Pet services of all kinds (walking, grooming, day care, obedience training) have been growing hand over paw for years. Pet-friendly accommodations not only widens the net of possible first-time customers but creates loyal repeat customers.

"We often see that businessman are returning when they come here for business because they had such a good time here on vacation [with their pets]," says Tony Phillips, spokesman for Loews Hotels' pet program.

The amount of money Americans are shelling out for four-legged vacations as well as canine backpacks and hiking boots is an unhealthy obsession to some observers. Some hotels have gone so far as to offer the pet's choice of filler for pillows - from feathers, to foam, to barley.

"I recall the Romans, just pre-fall, became renowned for their decadence, luxuriating in the most shallow, venal, and sensual of pleasures," says Craig Kinsley, chairman of the psychology department at the University of Richmond. "Can treating pets and catering to them as one of the family ... be any less silly? As the world closes in on us, with its ever-tightening noose of hatred, disgust, and anger, we sit in our plush SUVs, gas streaming and air conditioning blasting, pondering at which doggie spa to drop off Fido. Where does it stop?"

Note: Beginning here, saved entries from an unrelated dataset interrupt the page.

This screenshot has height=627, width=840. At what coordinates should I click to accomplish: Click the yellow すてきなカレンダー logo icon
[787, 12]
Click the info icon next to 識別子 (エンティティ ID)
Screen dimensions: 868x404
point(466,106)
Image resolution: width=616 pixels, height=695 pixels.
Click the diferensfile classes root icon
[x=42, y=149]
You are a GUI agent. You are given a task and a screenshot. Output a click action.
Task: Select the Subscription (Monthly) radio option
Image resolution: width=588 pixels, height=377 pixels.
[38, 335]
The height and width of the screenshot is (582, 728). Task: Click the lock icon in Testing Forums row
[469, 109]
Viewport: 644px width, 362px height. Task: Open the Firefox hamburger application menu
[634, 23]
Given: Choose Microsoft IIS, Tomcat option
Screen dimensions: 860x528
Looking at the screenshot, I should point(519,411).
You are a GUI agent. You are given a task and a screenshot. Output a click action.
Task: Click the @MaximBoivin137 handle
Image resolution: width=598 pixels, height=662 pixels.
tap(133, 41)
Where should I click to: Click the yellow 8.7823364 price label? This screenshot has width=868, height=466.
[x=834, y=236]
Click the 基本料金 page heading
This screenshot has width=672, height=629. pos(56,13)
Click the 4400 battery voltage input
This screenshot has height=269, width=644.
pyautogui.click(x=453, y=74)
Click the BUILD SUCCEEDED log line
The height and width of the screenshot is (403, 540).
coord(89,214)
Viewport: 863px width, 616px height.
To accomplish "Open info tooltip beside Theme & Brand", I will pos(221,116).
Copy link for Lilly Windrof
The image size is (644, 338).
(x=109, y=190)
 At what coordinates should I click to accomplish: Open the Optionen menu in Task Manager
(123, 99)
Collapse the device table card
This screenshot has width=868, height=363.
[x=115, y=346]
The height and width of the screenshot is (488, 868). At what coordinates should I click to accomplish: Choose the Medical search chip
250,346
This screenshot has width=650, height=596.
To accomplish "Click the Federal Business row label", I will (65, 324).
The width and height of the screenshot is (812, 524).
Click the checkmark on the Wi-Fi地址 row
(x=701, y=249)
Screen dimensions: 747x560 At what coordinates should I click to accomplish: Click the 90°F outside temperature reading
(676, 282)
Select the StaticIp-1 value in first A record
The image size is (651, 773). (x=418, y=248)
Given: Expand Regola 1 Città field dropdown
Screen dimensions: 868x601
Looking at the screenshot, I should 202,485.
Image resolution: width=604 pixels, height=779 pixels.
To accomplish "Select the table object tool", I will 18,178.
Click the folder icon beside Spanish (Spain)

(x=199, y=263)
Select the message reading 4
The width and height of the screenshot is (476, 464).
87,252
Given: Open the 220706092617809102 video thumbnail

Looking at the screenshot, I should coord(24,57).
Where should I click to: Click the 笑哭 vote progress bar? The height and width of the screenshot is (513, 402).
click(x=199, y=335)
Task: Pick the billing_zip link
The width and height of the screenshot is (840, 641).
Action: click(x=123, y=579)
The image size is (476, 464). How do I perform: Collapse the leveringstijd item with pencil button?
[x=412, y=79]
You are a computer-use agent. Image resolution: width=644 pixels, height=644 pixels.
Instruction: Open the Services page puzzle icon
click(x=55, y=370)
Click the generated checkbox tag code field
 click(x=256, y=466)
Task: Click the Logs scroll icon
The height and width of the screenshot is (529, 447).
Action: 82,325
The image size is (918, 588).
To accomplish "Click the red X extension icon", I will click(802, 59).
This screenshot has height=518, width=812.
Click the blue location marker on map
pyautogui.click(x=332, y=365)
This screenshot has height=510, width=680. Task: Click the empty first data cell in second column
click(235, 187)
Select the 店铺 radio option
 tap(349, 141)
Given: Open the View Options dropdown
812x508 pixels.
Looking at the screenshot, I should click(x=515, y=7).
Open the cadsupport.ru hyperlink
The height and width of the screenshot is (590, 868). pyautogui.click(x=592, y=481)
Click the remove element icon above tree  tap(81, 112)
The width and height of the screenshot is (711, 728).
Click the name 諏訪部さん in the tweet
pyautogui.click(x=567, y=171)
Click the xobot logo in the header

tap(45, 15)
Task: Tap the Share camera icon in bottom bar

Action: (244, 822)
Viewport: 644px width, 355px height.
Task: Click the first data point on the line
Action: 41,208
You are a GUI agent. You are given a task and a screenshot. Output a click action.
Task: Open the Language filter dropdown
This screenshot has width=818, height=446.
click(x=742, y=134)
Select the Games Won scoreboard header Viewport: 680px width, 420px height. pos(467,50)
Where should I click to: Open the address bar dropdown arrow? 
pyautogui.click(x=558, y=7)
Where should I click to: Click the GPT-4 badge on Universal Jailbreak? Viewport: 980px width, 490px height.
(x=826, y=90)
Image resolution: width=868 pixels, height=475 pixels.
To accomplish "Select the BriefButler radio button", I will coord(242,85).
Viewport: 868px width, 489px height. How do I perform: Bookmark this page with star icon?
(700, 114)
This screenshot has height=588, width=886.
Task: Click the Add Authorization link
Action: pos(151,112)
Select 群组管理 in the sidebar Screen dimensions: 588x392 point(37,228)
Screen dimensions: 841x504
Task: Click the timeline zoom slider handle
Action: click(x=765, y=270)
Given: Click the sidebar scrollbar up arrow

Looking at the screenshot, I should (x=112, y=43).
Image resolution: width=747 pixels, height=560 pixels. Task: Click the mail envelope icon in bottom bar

Mr. Kinsley is not alone. Karen Perkins, owner of Three Dog Bakery in Santa Barbara, which serves gourmet treats for dogs and has a "Yappy Hour" for owners and their pets, hears snide comments all the time.

"Every day we get someone in here who says, 'Are you for real?'" says Ms. Perkins. "They want to know if we've dropped our brains."

Some local chambers of commerce in heavy tourist areas have gotten complaints that pets in hotels create smells, bark at night, and scare housekeepers. Restaurants which have begun accommodating those with pets also report complaints from patrons less than happy with a panting Doberman eyeing their shrimp scampi.

"There is another side to this which is that we will get the occasional guest who says he is unable to sleep because a dog has kept whining all night," says concierge Jill at the Casa De Luces hotel in Key West. New hotel policy requires pets to either be out on a walk or safely contained before rooms can be made over.

But the string of complaints doesn't bother Donna Carsten of Bailey Knows Travel, which is in its first year of business designing trips only for groups who want to travel with their pets.

"Hotels say they are pet friendly but that doesn't mean they are," says Ms. Carsten, who is planning dog-owner excursions in Sedona, Paris, and Cancún. "As [people] get older and children leave home, animals are really becoming the last place of unconditional love for them. They are looking for ways to integrate pets further into their lives and vacations."